### Records to process
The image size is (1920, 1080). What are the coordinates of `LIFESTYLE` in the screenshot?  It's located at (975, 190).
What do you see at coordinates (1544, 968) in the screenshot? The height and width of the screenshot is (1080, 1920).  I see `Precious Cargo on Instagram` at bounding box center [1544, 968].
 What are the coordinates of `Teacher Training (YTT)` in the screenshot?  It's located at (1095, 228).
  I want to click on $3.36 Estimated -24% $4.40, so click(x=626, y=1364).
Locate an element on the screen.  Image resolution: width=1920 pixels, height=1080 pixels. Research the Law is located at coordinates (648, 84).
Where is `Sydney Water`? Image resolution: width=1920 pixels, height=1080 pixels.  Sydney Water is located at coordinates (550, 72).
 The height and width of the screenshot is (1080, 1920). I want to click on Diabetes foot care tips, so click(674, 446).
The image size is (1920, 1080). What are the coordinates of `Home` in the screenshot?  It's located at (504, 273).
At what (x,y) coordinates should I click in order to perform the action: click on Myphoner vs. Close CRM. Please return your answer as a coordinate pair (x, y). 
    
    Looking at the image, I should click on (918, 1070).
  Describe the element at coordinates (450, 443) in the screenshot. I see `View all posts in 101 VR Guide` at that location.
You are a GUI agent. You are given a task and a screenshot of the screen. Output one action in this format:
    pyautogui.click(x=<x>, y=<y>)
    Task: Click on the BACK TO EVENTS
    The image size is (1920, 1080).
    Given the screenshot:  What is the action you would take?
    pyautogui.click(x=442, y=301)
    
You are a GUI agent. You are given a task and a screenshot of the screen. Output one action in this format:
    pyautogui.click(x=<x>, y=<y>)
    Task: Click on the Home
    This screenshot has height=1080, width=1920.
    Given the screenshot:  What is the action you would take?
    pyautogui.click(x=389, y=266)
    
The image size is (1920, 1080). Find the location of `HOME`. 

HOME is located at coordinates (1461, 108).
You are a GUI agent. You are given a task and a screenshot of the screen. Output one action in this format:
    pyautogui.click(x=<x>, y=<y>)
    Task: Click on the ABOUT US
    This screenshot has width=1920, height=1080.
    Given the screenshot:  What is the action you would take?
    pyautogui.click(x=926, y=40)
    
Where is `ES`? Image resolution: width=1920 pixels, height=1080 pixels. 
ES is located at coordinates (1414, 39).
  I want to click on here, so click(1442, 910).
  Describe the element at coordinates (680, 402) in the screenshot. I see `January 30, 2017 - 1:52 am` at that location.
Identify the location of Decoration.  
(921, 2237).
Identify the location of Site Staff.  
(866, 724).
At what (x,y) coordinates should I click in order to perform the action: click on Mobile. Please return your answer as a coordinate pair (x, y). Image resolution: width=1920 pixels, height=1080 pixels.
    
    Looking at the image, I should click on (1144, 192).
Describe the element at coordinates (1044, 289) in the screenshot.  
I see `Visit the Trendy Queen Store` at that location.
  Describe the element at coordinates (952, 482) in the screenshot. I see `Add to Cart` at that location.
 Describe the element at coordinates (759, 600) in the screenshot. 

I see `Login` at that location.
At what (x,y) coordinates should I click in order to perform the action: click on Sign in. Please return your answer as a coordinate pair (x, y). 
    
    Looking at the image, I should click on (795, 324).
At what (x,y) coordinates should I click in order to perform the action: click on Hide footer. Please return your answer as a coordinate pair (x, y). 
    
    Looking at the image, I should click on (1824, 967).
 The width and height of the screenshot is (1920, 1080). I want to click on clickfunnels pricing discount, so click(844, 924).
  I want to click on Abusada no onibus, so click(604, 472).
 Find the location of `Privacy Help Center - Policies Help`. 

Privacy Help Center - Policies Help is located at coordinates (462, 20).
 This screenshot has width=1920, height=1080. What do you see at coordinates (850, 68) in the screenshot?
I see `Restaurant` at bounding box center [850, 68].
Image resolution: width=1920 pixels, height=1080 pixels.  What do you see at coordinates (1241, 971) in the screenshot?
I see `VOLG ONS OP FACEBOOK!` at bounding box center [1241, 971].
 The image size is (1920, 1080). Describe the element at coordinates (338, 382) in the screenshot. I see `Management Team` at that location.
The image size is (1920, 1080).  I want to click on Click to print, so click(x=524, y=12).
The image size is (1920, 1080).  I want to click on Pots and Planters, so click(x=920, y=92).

### Exercise goal
Rewrite the rows above as a numbered list, dropping any blank lines.

### Response to this task
1. The image size is (1920, 1080). What are the coordinates of `LIFESTYLE` in the screenshot?  It's located at (975, 190).
2. What do you see at coordinates (1544, 968) in the screenshot? The height and width of the screenshot is (1080, 1920).  I see `Precious Cargo on Instagram` at bounding box center [1544, 968].
3.  What are the coordinates of `Teacher Training (YTT)` in the screenshot?  It's located at (1095, 228).
4.   I want to click on $3.36 Estimated -24% $4.40, so click(x=626, y=1364).
5. Locate an element on the screen.  Image resolution: width=1920 pixels, height=1080 pixels. Research the Law is located at coordinates (648, 84).
6. Where is `Sydney Water`? Image resolution: width=1920 pixels, height=1080 pixels.  Sydney Water is located at coordinates (550, 72).
7.  The height and width of the screenshot is (1080, 1920). I want to click on Diabetes foot care tips, so click(674, 446).
8. The image size is (1920, 1080). What are the coordinates of `Home` in the screenshot?  It's located at (504, 273).
9. At what (x,y) coordinates should I click in order to perform the action: click on Myphoner vs. Close CRM. Please return your answer as a coordinate pair (x, y). 
10.     Looking at the image, I should click on (918, 1070).
11.   Describe the element at coordinates (450, 443) in the screenshot. I see `View all posts in 101 VR Guide` at that location.
12. You are a GUI agent. You are given a task and a screenshot of the screen. Output one action in this format:
13.     pyautogui.click(x=<x>, y=<y>)
14.     Task: Click on the BACK TO EVENTS
15.     The image size is (1920, 1080).
16.     Given the screenshot:  What is the action you would take?
17.     pyautogui.click(x=442, y=301)
18. You are a GUI agent. You are given a task and a screenshot of the screen. Output one action in this format:
19.     pyautogui.click(x=<x>, y=<y>)
20.     Task: Click on the Home
21.     This screenshot has height=1080, width=1920.
22.     Given the screenshot:  What is the action you would take?
23.     pyautogui.click(x=389, y=266)
24. The image size is (1920, 1080). Find the location of `HOME`. 
25. HOME is located at coordinates (1461, 108).
26. You are a GUI agent. You are given a task and a screenshot of the screen. Output one action in this format:
27.     pyautogui.click(x=<x>, y=<y>)
28.     Task: Click on the ABOUT US
29.     This screenshot has width=1920, height=1080.
30.     Given the screenshot:  What is the action you would take?
31.     pyautogui.click(x=926, y=40)
32. Where is `ES`? Image resolution: width=1920 pixels, height=1080 pixels. 
33. ES is located at coordinates (1414, 39).
34.   I want to click on here, so click(1442, 910).
35.   Describe the element at coordinates (680, 402) in the screenshot. I see `January 30, 2017 - 1:52 am` at that location.
36. Identify the location of Decoration.  
37. (921, 2237).
38. Identify the location of Site Staff.  
39. (866, 724).
40. At what (x,y) coordinates should I click in order to perform the action: click on Mobile. Please return your answer as a coordinate pair (x, y). Image resolution: width=1920 pixels, height=1080 pixels.
41.     Looking at the image, I should click on (1144, 192).
42. Describe the element at coordinates (1044, 289) in the screenshot.  
43. I see `Visit the Trendy Queen Store` at that location.
44.   Describe the element at coordinates (952, 482) in the screenshot. I see `Add to Cart` at that location.
45.  Describe the element at coordinates (759, 600) in the screenshot. 
46. I see `Login` at that location.
47. At what (x,y) coordinates should I click in order to perform the action: click on Sign in. Please return your answer as a coordinate pair (x, y). 
48.     Looking at the image, I should click on (795, 324).
49. At what (x,y) coordinates should I click in order to perform the action: click on Hide footer. Please return your answer as a coordinate pair (x, y). 
50.     Looking at the image, I should click on (1824, 967).
51.  The width and height of the screenshot is (1920, 1080). I want to click on clickfunnels pricing discount, so click(844, 924).
52.   I want to click on Abusada no onibus, so click(604, 472).
53.  Find the location of `Privacy Help Center - Policies Help`. 
54. Privacy Help Center - Policies Help is located at coordinates (462, 20).
55.  This screenshot has width=1920, height=1080. What do you see at coordinates (850, 68) in the screenshot?
56. I see `Restaurant` at bounding box center [850, 68].
57. Image resolution: width=1920 pixels, height=1080 pixels.  What do you see at coordinates (1241, 971) in the screenshot?
58. I see `VOLG ONS OP FACEBOOK!` at bounding box center [1241, 971].
59.  The image size is (1920, 1080). Describe the element at coordinates (338, 382) in the screenshot. I see `Management Team` at that location.
60. The image size is (1920, 1080).  I want to click on Click to print, so click(x=524, y=12).
61. The image size is (1920, 1080).  I want to click on Pots and Planters, so click(x=920, y=92).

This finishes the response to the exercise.